Online airspace plan offers flexibility
The Internet is helping the FAA open the complex activity of updating the architecture plan for the National Airspace System
The Internet is helping the Federal Aviation Administration open the complex
and time-consuming activity of updating the architecture plan for the National
Airspace System.
The FAA created an online tool last year called the Capability and Architecture
Tool Suite (CATS) that enables the agency to regularly update its NAS architecture
by reaching into various FAA databases.
The NAS architecture document is published in new versions periodically,
but the process is cumbersome and the final document tends to be outdated
by the time it is printed.
The online NAS architecture "living document" includes FAA planning
and forecasts such things as information on air traffic control systems,
sites and facilities, interdependencies and research and development.
The FAA posted the NAS architecture on its intranet last year. It offers
FAA employees the opportunity to make comments directly on the Web-based
system and offer corrections to the information in the document, said Mike
Harrison, FAA program director for architecture and system engineering.

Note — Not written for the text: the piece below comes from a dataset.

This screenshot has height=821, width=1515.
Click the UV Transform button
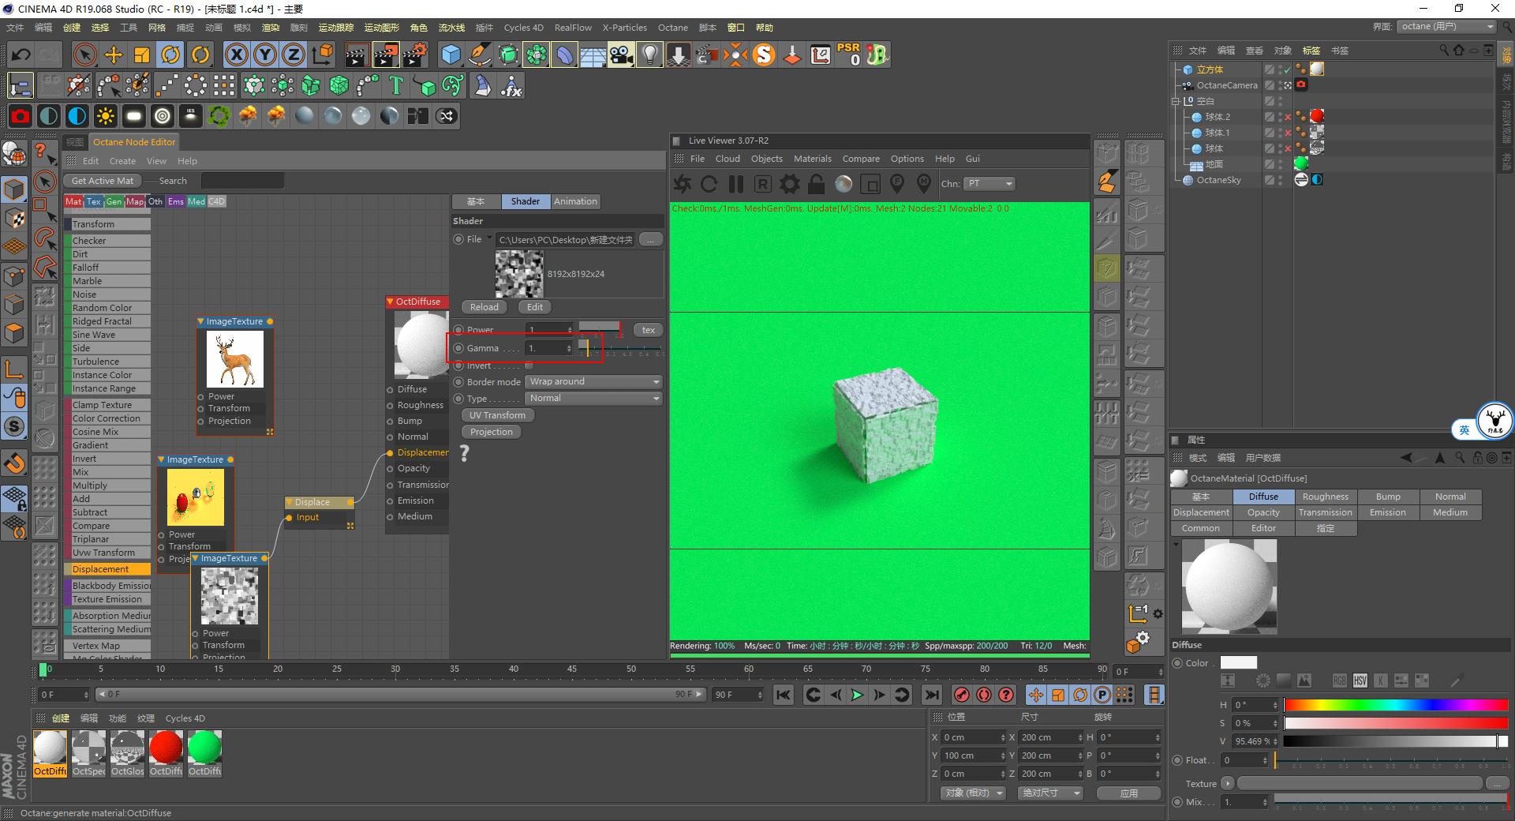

A public version was made available in May at {http://www.nas-architecture.faa.gov/CATS}
www.nas-architecture.faa.gov/CATS, but it does not include dollar amounts
for future projects.
The site receives about 250 hits every two weeks and has received about
500 substantial comments from FAA workers.

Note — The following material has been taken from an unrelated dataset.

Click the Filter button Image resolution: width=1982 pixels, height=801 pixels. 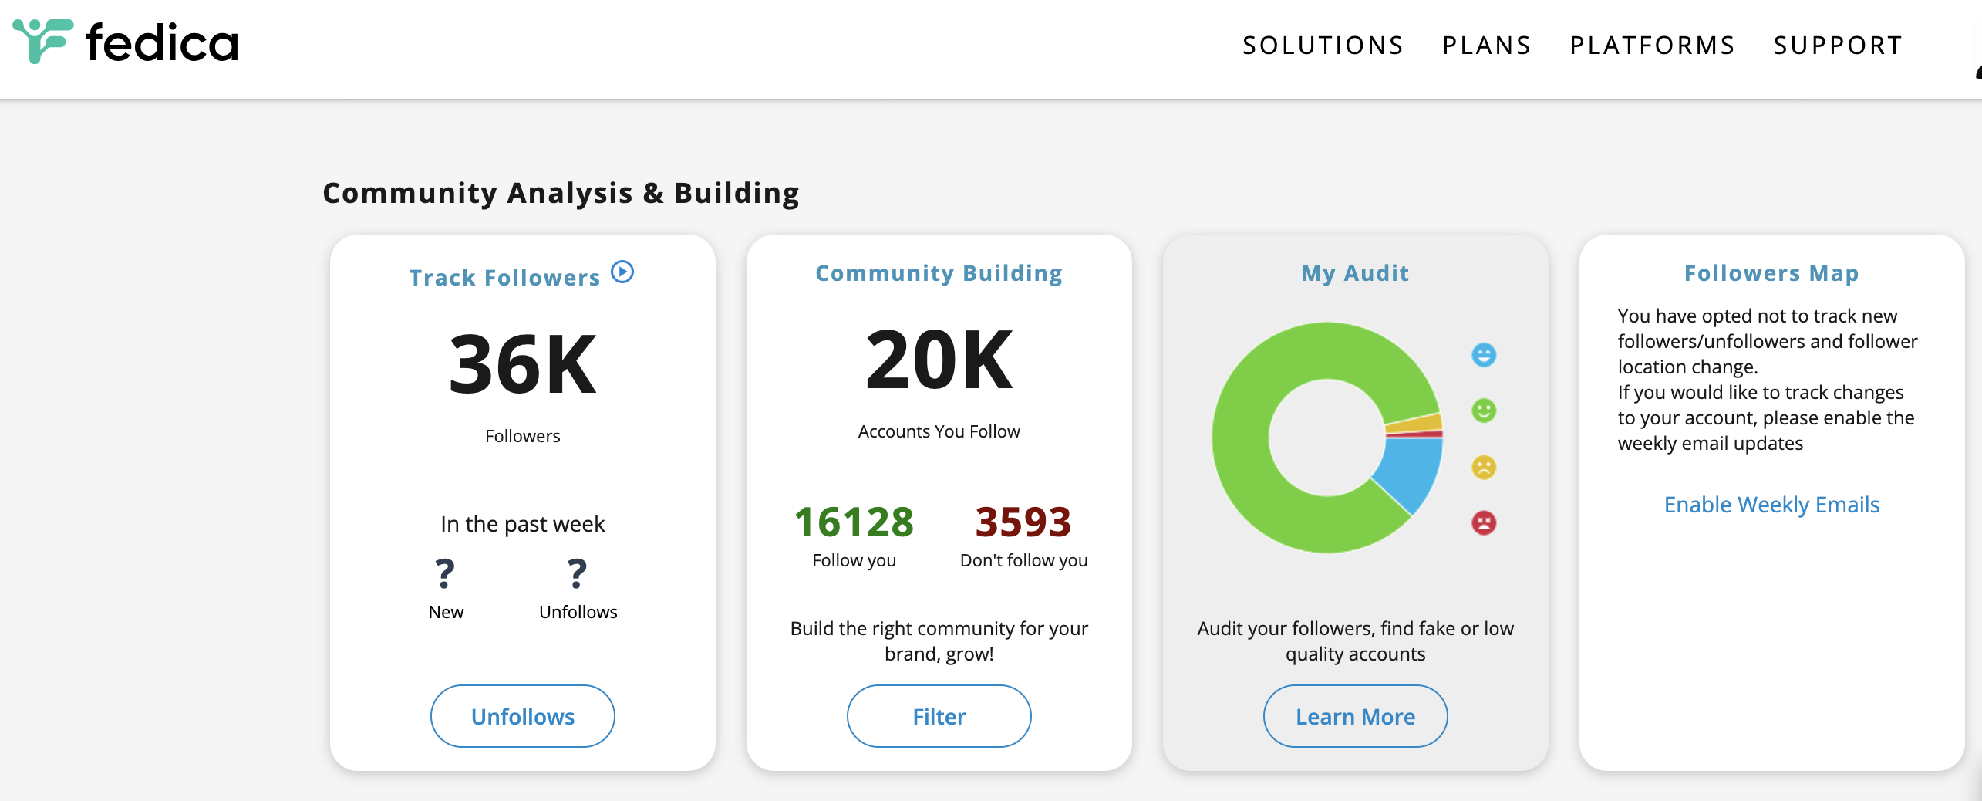pos(939,716)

The FAA spends about $1 million a year on the Oracle Corp.-based architectural
database. Harrison's team is working on creating executive views that will
help top FAA officials slice through the information.
Harrison said that the architecture document is designed to be used
and manipulated by readers.
Use of the NAS architecture tools helps to provide supporting data for
an investment analysis of a new program. The FAA also can easily change
the architecture based on refinements and FAA decisions whether to proceed
with certain programs, Harrison said.
The NAS architecture system also helps track ongoing programs and can
smell trouble before it becomes apparent, Harrison said. For instance, there
were signs that the FAA's Wide Area Augmentation System for satellite navigation
was in trouble about seven months before the tests proved it, he said.
The architecture as a living document also will start influencing the
nature of research at the FAA, Harrison said.
"The greatest problem I've got is a culture problem in the FAA, which
is multiple schedules," Harrison said. Every project has a schedule that
is made public, another that a team member gives his or her boss, another
that is the real schedule. "That culture has to change to a real schedule."